Aren’t there other options with unlimited growth potential?

Aren’t there other options with unlimited growth potential? Yes, there are; however, most of these options carry with them the corresponding potential for unlimited loss. We have never had a client lose one penny of their annuity product. Also, in addition to being free of management and administrative fees, fixed indexed annuities have the potential to earn more interest than traditional fixed annuities and other safe money alternatives.

Why is my existing broker trying to talk me out of this?

Current advisors are not going to agree with our recommendations because, in doing so, they would have to admit that their recommendations were not appropriate. All financial firms have conservation units to try to conserve your business because, once the asset is transferred, the advisor and firm no longer generate any income from this asset. Most risk advisors cannot sell indexed annuities. These annuities are offered by insurance companies; therefore, they will not bring up these tools in client meetings.

Is diversification the key to safety?

Consumers have been told time and again that diversification is the key to safety. Although diversification may assist in reducing the risk of total loss, it is not a “foolproof” plan to safety. As Lisa Smith reports for msnbc’s TODAY Money, diversification doesn’t always work. Consumers are encouraged to appropriate at least a portion of their portfolio to annuities and other products that are not directly linked to the stock market.
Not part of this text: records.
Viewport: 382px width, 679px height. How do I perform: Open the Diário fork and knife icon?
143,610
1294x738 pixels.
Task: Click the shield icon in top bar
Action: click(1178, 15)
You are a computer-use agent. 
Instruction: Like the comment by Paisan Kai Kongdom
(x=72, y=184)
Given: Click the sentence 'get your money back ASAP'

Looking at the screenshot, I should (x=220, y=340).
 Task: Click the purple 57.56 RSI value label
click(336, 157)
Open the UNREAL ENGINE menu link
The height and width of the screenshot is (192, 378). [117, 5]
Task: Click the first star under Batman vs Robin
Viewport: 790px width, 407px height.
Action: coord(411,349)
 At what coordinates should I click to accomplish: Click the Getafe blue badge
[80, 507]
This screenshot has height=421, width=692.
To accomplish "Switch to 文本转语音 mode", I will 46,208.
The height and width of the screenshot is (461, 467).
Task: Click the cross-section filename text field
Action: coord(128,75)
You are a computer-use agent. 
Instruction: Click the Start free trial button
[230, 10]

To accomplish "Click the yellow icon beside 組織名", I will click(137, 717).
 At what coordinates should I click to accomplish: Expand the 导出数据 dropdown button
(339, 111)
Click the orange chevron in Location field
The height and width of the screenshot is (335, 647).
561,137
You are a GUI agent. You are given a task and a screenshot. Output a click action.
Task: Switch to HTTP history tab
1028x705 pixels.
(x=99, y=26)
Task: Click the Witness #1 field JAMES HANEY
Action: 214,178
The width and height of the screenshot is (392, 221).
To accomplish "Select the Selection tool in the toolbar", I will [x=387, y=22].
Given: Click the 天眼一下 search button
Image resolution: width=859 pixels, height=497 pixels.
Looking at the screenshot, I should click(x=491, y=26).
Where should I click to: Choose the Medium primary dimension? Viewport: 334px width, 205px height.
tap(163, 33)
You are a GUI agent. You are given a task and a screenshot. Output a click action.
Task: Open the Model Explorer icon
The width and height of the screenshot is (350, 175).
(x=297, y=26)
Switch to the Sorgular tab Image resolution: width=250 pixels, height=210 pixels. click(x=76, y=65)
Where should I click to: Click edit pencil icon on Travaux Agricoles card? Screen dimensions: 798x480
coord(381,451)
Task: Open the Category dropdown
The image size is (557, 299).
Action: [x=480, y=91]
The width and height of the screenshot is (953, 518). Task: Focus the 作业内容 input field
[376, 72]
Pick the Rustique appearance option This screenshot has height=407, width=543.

Source: Plan carefully to make sure your 401(k) doesn’t flounder
By: Lisa Smith
http://today.msnbc.msn.com/id/4309997

Can I liquidate my annuity?

There are many options available for withdrawing your money. The annuities we offer allow you to withdraw up to 10% after the first year – without penalty. In the event of premature death, your beneficiaries can choose to receive your annuity’s accumulated value as a monthly or lump sum payment.

Are there really rate caps that limit the gains I can make?

FIAs are designed to provide an increased level of protection against prolonged market downturns. Although the rate of growth is limited, your principal and subsequent market gains are not at risk of loss due to bear markets or weak economic conditions. If the index upon which your annuity is based performs well, you will receive a percentage of that growth. Should the market take a nosedive, your principal and interest earned will not be lost.